▸ **Requirement**
Please reproduce, exactly and with nothing added, the line containing "Instruction: Toggle the" and every line after it to the end of the records.

▸ **Data records**

########################################

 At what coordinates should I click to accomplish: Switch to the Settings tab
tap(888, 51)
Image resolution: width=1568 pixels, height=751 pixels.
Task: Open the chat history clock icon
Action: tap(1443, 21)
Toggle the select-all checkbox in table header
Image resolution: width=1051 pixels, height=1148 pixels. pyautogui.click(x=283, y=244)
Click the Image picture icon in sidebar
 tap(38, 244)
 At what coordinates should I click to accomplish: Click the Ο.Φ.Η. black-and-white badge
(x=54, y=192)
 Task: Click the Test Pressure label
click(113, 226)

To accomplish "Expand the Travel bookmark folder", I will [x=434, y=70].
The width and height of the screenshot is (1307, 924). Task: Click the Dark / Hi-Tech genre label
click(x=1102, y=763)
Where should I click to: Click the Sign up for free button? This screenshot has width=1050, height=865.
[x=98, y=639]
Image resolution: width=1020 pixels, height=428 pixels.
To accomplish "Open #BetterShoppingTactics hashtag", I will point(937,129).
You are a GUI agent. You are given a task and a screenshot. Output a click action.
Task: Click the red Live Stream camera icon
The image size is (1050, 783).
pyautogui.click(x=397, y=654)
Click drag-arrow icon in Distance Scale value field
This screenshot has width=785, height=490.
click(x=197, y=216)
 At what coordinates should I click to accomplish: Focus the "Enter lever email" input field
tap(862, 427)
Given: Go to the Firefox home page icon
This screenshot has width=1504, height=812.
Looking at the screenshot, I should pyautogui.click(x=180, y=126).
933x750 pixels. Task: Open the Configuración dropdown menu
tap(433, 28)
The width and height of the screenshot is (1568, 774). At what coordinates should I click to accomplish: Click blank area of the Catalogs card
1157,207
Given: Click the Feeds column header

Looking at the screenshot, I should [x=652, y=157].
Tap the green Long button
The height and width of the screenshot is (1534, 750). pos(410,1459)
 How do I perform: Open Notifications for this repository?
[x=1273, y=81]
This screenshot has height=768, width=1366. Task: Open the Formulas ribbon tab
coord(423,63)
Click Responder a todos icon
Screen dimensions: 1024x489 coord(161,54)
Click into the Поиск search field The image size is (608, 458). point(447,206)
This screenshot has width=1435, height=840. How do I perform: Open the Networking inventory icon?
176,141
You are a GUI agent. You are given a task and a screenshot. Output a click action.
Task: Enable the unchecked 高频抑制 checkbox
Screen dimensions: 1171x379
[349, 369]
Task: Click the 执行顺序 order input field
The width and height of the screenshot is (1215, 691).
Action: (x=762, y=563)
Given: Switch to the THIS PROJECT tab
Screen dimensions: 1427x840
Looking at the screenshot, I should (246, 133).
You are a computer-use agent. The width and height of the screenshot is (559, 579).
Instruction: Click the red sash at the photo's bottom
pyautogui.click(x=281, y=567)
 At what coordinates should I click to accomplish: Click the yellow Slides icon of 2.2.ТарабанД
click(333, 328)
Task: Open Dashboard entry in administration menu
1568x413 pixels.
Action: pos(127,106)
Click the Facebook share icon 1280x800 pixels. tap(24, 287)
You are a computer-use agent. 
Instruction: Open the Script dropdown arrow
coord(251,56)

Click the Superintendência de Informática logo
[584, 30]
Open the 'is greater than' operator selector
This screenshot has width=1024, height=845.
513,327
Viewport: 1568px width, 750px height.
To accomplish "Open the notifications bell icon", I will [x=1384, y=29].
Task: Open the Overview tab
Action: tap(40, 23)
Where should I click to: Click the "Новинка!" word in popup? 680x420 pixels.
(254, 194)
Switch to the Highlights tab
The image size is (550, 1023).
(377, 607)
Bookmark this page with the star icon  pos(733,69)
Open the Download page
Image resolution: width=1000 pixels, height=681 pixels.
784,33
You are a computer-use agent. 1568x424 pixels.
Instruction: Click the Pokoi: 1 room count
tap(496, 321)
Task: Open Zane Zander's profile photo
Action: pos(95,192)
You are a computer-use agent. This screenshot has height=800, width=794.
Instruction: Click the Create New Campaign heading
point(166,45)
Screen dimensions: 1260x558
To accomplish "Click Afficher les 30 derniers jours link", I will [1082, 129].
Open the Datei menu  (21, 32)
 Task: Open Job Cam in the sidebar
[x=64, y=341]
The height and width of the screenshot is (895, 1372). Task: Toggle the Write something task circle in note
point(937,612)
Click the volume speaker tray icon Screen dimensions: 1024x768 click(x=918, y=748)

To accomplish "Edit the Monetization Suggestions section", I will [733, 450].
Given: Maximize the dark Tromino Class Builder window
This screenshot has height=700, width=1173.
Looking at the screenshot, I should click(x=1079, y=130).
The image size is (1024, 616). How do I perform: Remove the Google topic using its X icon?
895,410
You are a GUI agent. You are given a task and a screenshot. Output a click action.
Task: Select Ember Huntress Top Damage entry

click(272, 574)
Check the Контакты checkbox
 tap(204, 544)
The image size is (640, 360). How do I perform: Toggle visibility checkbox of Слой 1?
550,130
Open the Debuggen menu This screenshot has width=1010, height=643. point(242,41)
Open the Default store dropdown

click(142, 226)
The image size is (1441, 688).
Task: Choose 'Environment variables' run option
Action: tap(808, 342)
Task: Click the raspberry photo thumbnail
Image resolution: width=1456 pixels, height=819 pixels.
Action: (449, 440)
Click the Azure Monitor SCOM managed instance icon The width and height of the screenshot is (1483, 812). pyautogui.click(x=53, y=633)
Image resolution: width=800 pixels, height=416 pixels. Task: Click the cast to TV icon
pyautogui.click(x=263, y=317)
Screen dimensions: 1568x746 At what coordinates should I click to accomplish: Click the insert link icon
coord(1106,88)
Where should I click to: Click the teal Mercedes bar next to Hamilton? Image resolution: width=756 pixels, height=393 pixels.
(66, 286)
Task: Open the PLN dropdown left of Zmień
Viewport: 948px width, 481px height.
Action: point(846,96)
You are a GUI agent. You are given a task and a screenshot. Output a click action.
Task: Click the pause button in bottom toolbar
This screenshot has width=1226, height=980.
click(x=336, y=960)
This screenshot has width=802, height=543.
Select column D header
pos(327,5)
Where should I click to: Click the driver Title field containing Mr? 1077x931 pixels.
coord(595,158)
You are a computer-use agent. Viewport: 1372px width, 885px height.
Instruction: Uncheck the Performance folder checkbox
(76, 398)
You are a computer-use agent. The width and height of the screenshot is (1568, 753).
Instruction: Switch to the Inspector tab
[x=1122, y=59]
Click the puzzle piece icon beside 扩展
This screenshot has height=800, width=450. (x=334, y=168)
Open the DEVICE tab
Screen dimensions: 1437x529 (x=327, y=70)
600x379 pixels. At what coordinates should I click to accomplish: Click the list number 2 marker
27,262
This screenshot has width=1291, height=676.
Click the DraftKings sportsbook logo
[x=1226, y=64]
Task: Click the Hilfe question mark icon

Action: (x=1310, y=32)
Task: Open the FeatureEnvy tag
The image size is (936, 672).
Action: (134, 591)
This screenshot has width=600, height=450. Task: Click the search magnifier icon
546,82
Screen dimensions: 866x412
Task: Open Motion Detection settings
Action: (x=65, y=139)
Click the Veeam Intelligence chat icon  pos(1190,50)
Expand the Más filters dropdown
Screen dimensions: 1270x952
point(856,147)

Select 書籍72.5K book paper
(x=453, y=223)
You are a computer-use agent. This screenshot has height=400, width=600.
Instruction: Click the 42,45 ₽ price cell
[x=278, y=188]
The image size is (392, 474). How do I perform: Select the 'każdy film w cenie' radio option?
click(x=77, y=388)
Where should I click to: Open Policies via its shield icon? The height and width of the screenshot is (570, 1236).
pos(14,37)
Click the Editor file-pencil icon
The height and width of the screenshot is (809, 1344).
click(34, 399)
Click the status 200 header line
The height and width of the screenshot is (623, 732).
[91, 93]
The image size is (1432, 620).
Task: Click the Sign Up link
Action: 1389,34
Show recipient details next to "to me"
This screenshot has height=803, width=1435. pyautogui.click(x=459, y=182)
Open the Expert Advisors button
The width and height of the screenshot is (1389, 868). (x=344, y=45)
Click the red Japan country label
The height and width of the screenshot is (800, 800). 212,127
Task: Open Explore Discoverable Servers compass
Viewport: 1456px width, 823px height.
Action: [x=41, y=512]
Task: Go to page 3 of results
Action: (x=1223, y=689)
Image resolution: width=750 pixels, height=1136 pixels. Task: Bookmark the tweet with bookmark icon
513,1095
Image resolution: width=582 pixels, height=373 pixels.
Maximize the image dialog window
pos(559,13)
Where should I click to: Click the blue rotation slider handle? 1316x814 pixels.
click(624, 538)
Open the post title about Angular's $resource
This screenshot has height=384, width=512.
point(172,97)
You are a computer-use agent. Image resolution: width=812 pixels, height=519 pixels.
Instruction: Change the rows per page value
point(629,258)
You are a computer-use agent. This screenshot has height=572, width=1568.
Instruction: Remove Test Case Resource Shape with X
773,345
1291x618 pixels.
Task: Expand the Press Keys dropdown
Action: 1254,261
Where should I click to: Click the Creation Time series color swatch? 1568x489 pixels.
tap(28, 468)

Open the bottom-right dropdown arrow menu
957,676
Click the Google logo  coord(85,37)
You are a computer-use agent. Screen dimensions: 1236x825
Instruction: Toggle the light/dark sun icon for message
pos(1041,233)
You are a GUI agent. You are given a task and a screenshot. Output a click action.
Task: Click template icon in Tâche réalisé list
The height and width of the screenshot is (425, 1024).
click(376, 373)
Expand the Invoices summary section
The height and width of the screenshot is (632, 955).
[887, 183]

########################################

▸ **Problem solution**
Instruction: Toggle the light/dark sun icon for message
pos(1041,233)
You are a GUI agent. You are given a task and a screenshot. Output a click action.
Task: Click template icon in Tâche réalisé list
The height and width of the screenshot is (425, 1024).
click(376, 373)
Expand the Invoices summary section
The height and width of the screenshot is (632, 955).
[887, 183]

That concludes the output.